REQUIRED ACTION A:
Answer these questions using the article on the Fourth Industrial Revolution, giving each answer on its own line and marking it like its question.
(i) What rank did Korea receive in the UBS ranking, and out of how many countries?
(ii) By 2065, what share of Japan's population is estimated to be aged 65 and older?
(iii) Which plant in Slovakia does Professor Shin name?
REQUIRED ACTION B:
List every field in which robots in Japan are expected to be used, according to the article on the Fourth Industrial Revolution.
REQUIRED ACTION C:
Retype the part of the article on the Fourth Industrial Revolution that opens with the words containing "As with the" and closes with "security is critical.".

PAGE EXTRACT:
::::::
Germany is not the only country that wants to take a chance on the Fourth Industrial Revolution. The U.S. is in a powerful position when it comes to big data because it has developed an extensive cloud computing system. Data that is uploaded to the internet is stored in massive data centers that allow many people to have access to the information whenever and wherever they wish.
▲ Adapted relative ranking of the fourth industrial revolution. Provided by UBS white paper.
Meanwhile, Japan has pursued industrial robots as its main strategy. The government plans to come up with AI (Artificial Intelligence)-equipped robots that are capable of communicating with each other over the internet. Robots have found their way into the automobile and electronics industry and are expected to be used in agriculture, construction, medicine and nursing care. According to the Japan Times, the Japanese government plans to use more robots as the size of the working population dwindles, with people aged 65 and older estimated to account for 40 percent of the nation in 2065.
Earlier this year, the Swiss global bank UBS AG ranked countries according to how it thinks they will perform in the upcoming industrial revolution. Some of the criteria it took into account were labor structure flexibility, legal protections, and education level. The U.S., Japan, and Germany ranked 5th, 12th and 13th respectively. As things look right now, it seems that developed countries are going to lead the change as always, which could widen the income inequality gap between countries. Korea was ranked 25th out of 45 countries, which is not a particularly satisfying result— labor structure flexibility and legal protections were the two criteria in which it scored especially low.
Nonetheless, Professor Shin presented an optimistic view. “We may not possess a factory like the one in Germany, but we have Posco, Samsung Electronics Xi’an and Kia’s Slovakia Zilina Plant that are all working towards the Fourth Industrial Revolution. We may be slightly behind, but we will catch up soon,” said Shin. Additionally, President Park Geun-hye explained in the fifth ministerial meeting for regulatory reform the government aims to ease restrictions for information and communication technology (ICT) industries. Fewer regulations will also apply to the finance, medical and education sectors, with hospitals now able to save their patients’ medical records in cloud storage. Finally, it will allow more public organizations to have access to big data services.
▲ Professor Shin Ho Jung explains his thoughts on the Fourth Industrial Revolution. Photographed by Kim Ji Won.
As with the previous industrial revolutions, the newest industrial revolution is likely to lead to several economic disruptions. It is not yet clear how machine-to-machine systems will replace human labor. Whereas the new industrial revolution will be beneficial for countries with low birth rates, it could be a threat in countries where unemployment is a serious issue. Privacy is another concern. Since everything is connected to the internet, companies are vulnerable to cyber attacks. In order to encourage people to come up with intelligent machines and ideas, tight security is critical.
Despite the setbacks, many people are thrilled about the new industrial revolution as they believe that the manufacturing process will improve the quality of living. Although Korea may have received a low score for its preparation, it should not worry too much as Professor Shin explained. Korea just has its own way of adjusting to the new environment and will demonstrate its ability in the near future. Hopefully, as a result, it will stand shoulder to shoulder with other major developed countries.
::::::
SUPPLIED DATA:
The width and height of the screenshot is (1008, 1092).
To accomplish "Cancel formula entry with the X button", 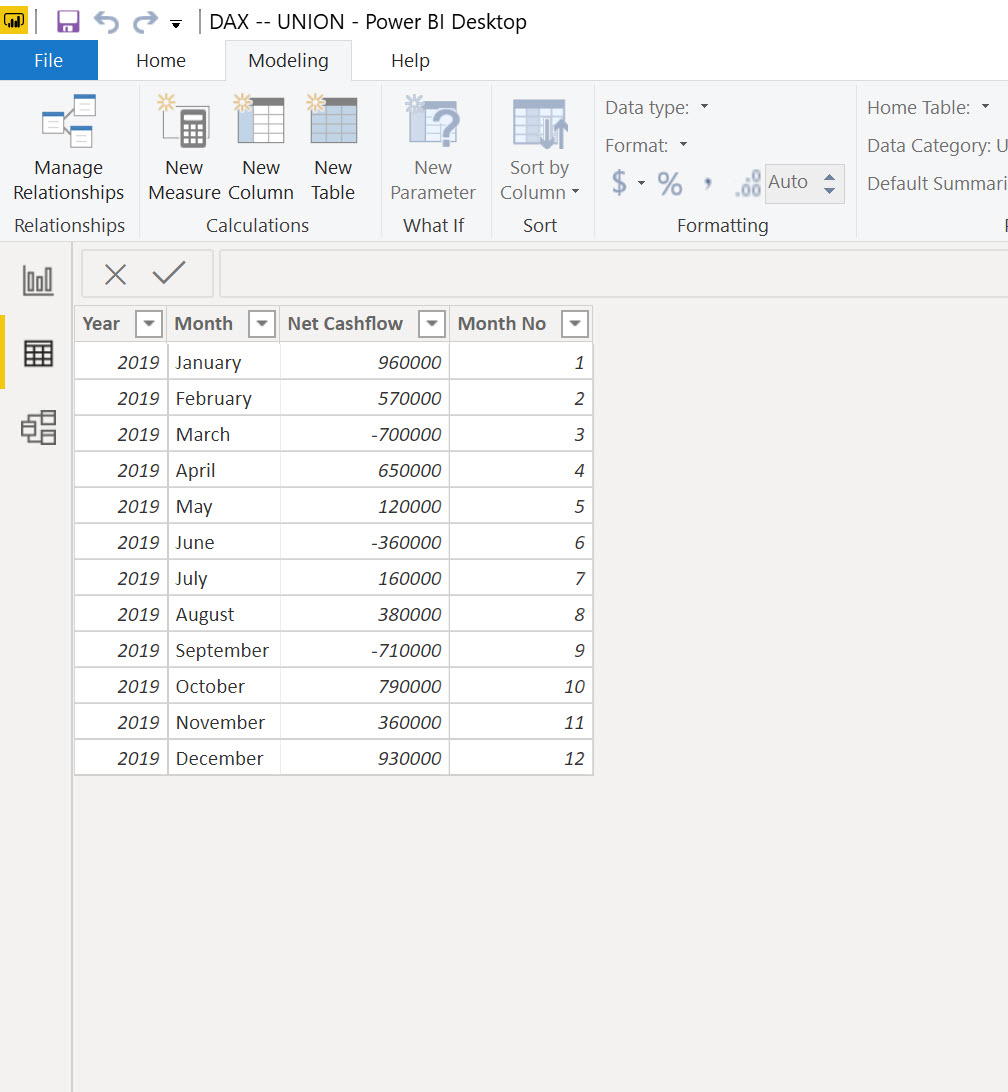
::::::
RESPONSE AREA A:
(i) 25th out of 45 countries
(ii) 40 percent
(iii) Kia's Slovakia Zilina Plant

RESPONSE AREA B:
- Agriculture
- Construction
- Medicine
- Nursing care

RESPONSE AREA C:
As with the previous industrial revolutions, the newest industrial revolution is likely to lead to several economic disruptions. It is not yet clear how machine-to-machine systems will replace human labor. Whereas the new industrial revolution will be beneficial for countries with low birth rates, it could be a threat in countries where unemployment is a serious issue. Privacy is another concern. Since everything is connected to the internet, companies are vulnerable to cyber attacks. In order to encourage people to come up with intelligent machines and ideas, tight security is critical.